Work request: What is the number of lines in the data that include the string "Given"? Give it by itself.

___ Data for analysis

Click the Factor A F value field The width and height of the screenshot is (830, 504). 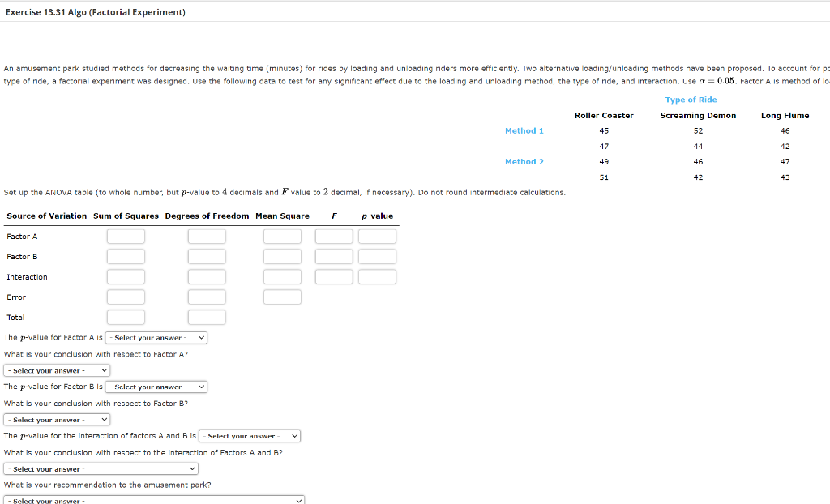[333, 236]
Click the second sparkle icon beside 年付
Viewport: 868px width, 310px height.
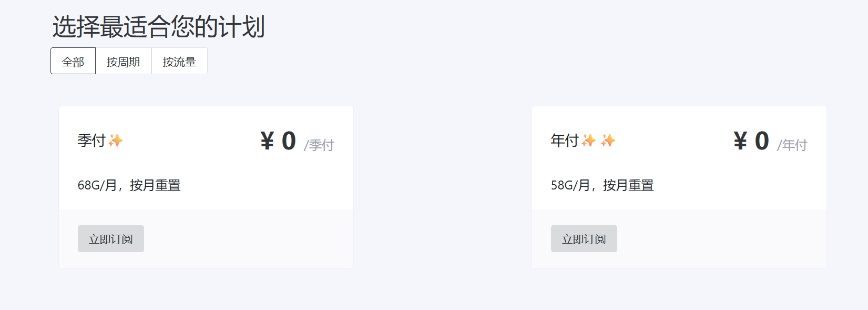(608, 141)
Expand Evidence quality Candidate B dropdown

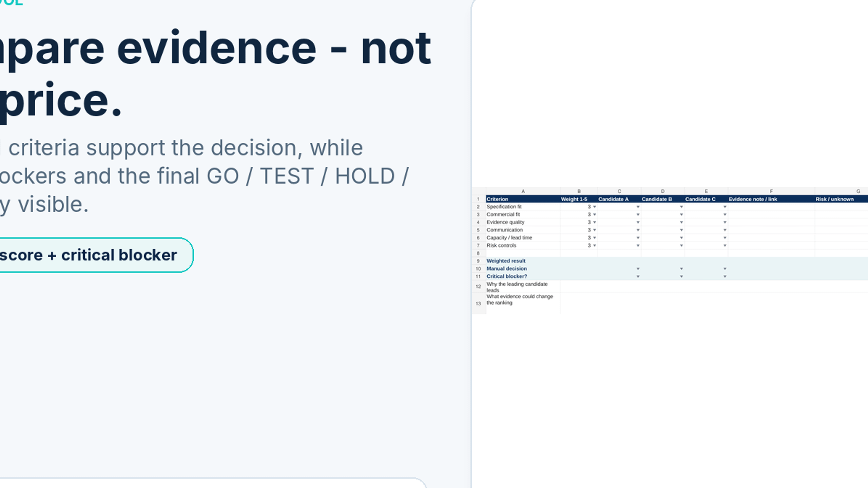[x=681, y=222]
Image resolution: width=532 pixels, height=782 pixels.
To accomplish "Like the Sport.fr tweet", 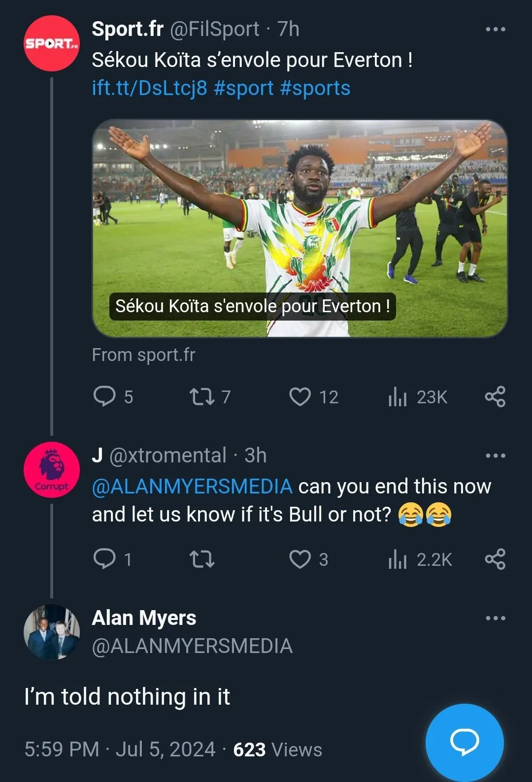I will click(x=300, y=396).
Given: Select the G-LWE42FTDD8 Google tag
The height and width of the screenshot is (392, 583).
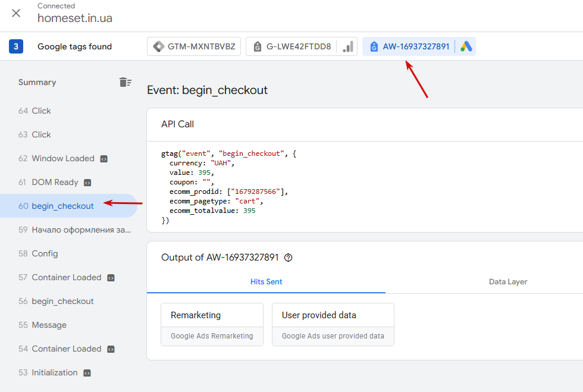Looking at the screenshot, I should [291, 46].
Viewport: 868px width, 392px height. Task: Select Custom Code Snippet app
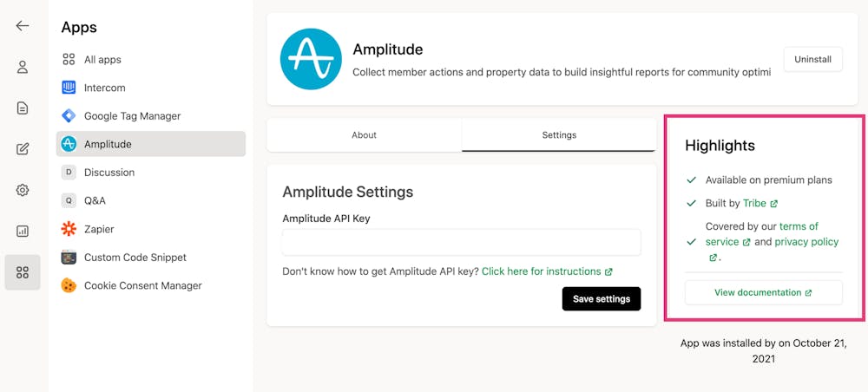pyautogui.click(x=135, y=258)
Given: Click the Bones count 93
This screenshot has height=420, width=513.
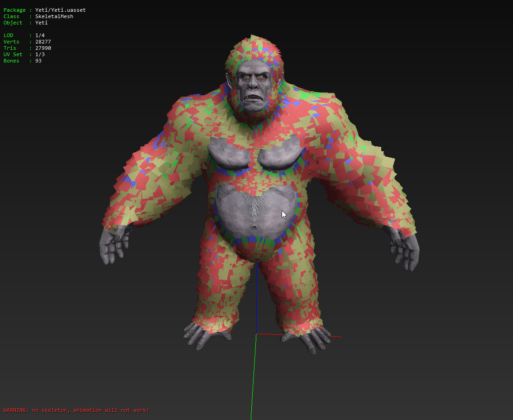Looking at the screenshot, I should [38, 61].
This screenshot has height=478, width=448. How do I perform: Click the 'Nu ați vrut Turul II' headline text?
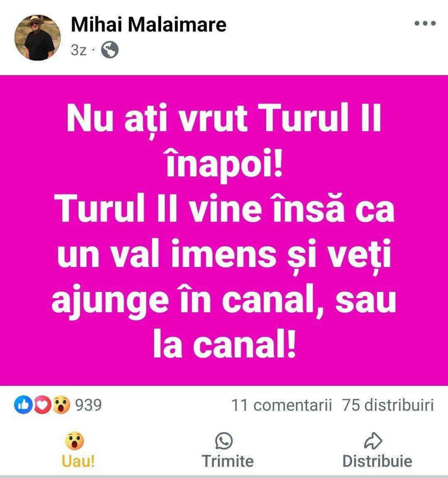point(224,118)
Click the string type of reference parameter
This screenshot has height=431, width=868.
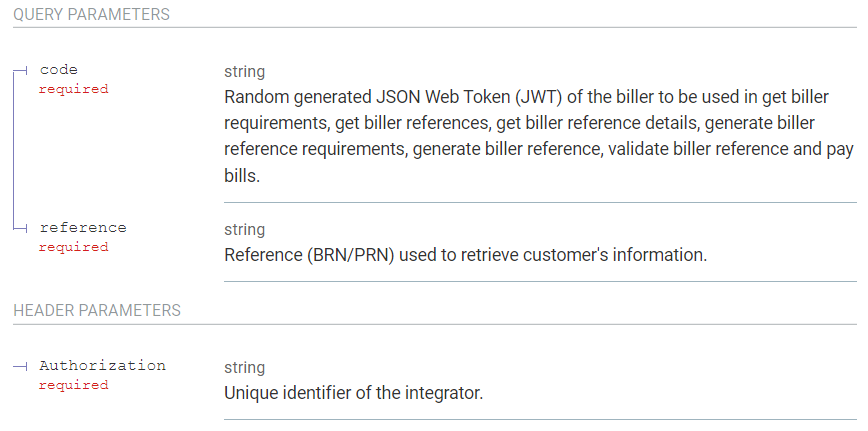point(245,230)
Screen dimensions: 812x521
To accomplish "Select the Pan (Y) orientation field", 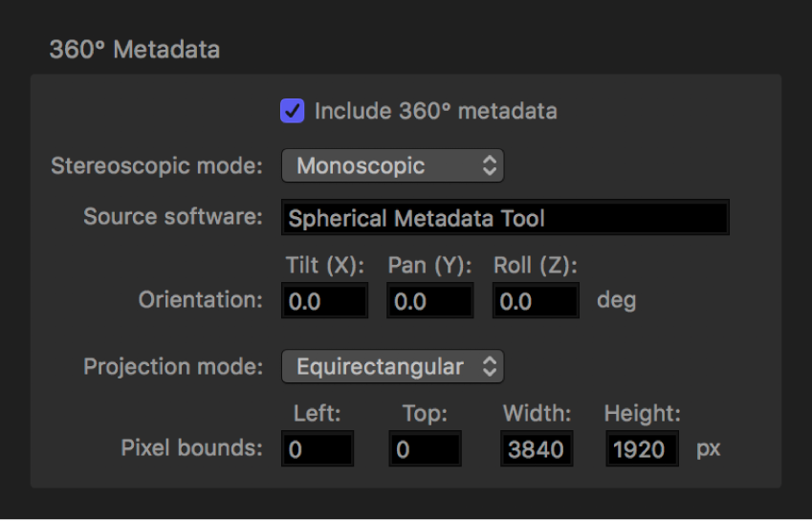I will tap(429, 301).
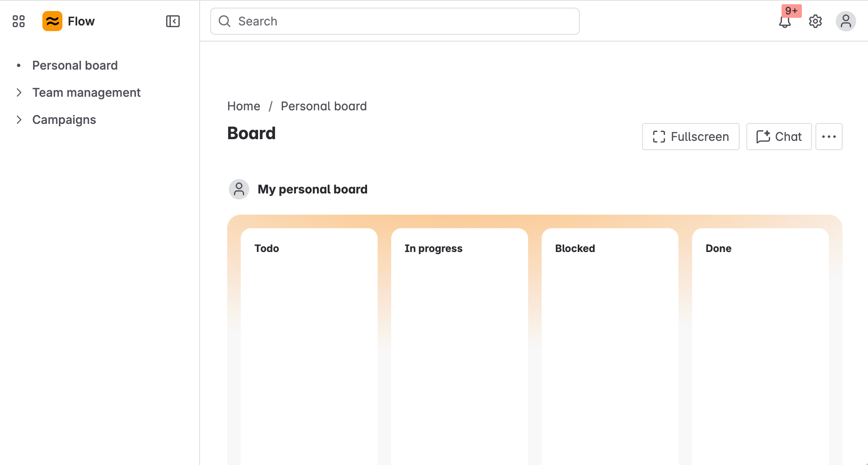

______

Answer: 2